## RECORDS
--------------------------------------------------
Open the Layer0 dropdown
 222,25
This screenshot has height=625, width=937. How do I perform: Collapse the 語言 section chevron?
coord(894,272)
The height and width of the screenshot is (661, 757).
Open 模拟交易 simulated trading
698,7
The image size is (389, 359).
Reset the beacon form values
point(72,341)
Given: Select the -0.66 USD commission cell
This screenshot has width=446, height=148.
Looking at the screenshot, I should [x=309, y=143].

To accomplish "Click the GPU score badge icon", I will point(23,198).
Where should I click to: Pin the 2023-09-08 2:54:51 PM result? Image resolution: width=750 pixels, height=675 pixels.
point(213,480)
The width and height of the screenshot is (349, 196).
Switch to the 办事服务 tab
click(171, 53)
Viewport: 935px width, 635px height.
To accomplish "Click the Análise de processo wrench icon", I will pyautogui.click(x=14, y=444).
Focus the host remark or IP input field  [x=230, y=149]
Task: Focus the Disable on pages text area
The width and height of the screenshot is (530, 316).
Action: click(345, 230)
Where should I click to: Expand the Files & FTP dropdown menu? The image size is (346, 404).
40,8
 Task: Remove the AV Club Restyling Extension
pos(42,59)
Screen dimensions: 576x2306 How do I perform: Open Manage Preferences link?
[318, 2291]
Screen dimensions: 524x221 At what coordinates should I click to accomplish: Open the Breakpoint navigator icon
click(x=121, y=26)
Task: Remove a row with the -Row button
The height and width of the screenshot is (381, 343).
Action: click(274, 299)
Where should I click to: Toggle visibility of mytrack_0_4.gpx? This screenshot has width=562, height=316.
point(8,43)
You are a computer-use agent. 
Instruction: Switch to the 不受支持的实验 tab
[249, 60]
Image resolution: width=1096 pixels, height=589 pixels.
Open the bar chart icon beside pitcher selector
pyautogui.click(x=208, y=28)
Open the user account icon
--------------------------------------------------
## WHAT IS NEEDED
Go through the entries above and count the lines containing the string "will". Give only that number.

## ANSWER TO THE PROBLEM
2